JAMA Netw Open. 2025 Nov 3;8(11):e2541336. doi: 10.1001/jamanetworkopen.2025.41336.
ABSTRACT
IMPORTANCE: There are disparities in blood pressure (BP) levels by race in the US.
OBJECTIVE: To estimate the number of cardiovascular disease (CVD) events and deaths that could be prevented among non-Hispanic Black adults by achieving the same mean systolic BP (SBP) as non-Hispanic White adults 45 years or older.
DESIGN, SETTING, AND PARTICIPANTS: In this modeling study, the difference in mean SBP between non-Hispanic Black and non-Hispanic White US adults was calculated from the 2015-2020 cycles of the National Health and Nutrition Examination Survey (NHANES). The 10-year cumulative incidence of CVD, including stroke, coronary heart disease, and heart failure, and CVD mortality for non-Hispanic Black adults were calculated using data from the Reasons for Geographic and Racial Differences in Stroke (REGARDS) study. The relative risk reduction for CVD events and mortality with initiation and intensification of antihypertensive medication treatment was applied from the Blood Pressure Lowering Treatment Trialists Collaboration (BPLTTC), calibrated to reflect the SBP reduction for non-Hispanic Black adults to have the same SBP as non-Hispanic White adults. Data were analyzed from June 22, 2022, to August 13, 2025.

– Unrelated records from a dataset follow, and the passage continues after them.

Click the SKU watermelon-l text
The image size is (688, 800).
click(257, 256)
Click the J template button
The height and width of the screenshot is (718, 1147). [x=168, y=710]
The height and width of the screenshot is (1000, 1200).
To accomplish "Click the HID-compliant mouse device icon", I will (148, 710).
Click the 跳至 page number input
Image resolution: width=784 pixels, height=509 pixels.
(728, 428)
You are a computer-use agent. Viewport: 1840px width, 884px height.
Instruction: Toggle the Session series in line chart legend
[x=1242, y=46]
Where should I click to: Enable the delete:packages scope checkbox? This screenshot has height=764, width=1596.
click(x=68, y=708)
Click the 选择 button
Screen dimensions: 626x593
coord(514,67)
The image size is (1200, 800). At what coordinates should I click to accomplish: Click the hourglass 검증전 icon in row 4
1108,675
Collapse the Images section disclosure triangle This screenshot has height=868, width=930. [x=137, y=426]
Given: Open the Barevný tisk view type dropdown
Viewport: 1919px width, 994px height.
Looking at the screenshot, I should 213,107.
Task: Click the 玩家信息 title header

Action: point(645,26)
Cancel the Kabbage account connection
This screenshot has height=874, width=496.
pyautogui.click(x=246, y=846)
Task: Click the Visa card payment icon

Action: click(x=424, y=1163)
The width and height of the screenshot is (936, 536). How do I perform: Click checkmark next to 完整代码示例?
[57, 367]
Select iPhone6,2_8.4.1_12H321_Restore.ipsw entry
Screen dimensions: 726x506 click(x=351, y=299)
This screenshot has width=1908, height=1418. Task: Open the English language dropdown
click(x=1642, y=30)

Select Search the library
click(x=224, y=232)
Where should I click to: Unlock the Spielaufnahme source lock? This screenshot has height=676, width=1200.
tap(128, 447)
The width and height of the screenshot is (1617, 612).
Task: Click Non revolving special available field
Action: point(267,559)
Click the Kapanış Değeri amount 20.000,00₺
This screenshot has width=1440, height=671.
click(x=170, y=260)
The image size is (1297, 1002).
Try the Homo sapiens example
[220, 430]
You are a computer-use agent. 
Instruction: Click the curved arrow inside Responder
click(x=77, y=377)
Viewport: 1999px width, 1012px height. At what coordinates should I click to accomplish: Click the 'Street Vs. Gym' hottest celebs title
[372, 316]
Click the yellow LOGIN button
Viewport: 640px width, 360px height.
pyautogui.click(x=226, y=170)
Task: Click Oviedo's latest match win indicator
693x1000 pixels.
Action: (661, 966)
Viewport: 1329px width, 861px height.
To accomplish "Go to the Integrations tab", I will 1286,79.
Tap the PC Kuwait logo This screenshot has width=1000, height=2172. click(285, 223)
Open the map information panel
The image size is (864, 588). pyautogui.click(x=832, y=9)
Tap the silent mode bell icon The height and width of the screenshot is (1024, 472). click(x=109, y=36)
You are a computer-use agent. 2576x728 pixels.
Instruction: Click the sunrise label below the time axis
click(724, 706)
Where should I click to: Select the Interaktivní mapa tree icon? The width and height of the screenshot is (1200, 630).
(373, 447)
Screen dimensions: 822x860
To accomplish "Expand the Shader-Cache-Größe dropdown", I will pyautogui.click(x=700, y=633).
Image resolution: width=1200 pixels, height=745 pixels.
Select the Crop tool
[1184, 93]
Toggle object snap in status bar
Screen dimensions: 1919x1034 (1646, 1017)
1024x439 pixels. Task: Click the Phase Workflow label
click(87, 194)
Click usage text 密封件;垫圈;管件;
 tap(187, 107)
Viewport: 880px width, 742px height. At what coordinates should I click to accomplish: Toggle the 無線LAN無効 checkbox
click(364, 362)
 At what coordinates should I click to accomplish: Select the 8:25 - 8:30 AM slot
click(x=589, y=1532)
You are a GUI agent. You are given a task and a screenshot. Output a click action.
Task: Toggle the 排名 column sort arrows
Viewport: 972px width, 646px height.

EXPOSURE: Systolic blood pressure.
MAIN OUTCOMES AND MEASURES: Number of CVD events and deaths. Using data from NHANES, REGARDS, and BPLTCC, the cumulative incidence of CVD events and deaths expected over the next 10 years with current SBP levels and with SBP equity was estimated.
RESULTS: Among 82.3 million US adults included in the study, 37.2 million (45.3%) were men, 45.0 million (54.7%) were women, 10.1 million (12.2%) were non-Hispanic Black, and 72.2 million (87.8%) were non-Hispanic White. The mean (SD) age was 60.8 (0.3) years. The mean SBP was 130.7 (95% CI, 129.0-132.5) mm Hg among non-Hispanic Black adults and 124.2 (95% CI, 123.1-125.3) mm Hg among non-Hispanic White adults for those not taking antihypertensive medication (difference, 6.5 [95% CI, 4.5-8.5] mm Hg), and 137.8 (95% CI, 135.8-139.8) mm Hg among non-Hispanic Black adults and 131.2 (95% CI, 129.7-132.7) mm Hg among non-Hispanic White adults for those taking antihypertensive medication (difference, 6.5 [95% CI, 4.0-9.1] mm Hg). Achieving equity in SBP between non-Hispanic Black and White adults was projected to reduce the number of CVD events during 10 years by 50 434 (95% CI, 33 985-71 137) among non-Hispanic Black US adults not taking antihypertensive medication and 122 881 (95% CI, 83 220-176 826) among non-Hispanic Black adults taking antihypertensive medication. Achieving equity in SBP between non-Hispanic Black and White adults was projected to reduce the number of CVD deaths during 10 years by 21 703 (95% CI, 7313-40 278) among non-Hispanic Black US adults not taking antihypertensive medication and 55 055 (95% CI, 19 823-99 693) among non-Hispanic Black adults taking antihypertensive medication. The largest proportion of CVD events and deaths prevented were among those aged 45 to 64 years. For example, more than half of CVD events prevented among non-Hispanic Black adults not taking antihypertensive medication (55%) were in that age group.
CONCLUSIONS AND RELEVANCE: The findings of this modeling study suggest that achieving SBP equity between non-Hispanic Black and White adults could substantially reduce the number of CVD events and deaths experienced by non-Hispanic Black US adults. Initiatives to maintain normal BP and achieve BP control for individuals with hypertension could have a substantial impact on health equity in the US.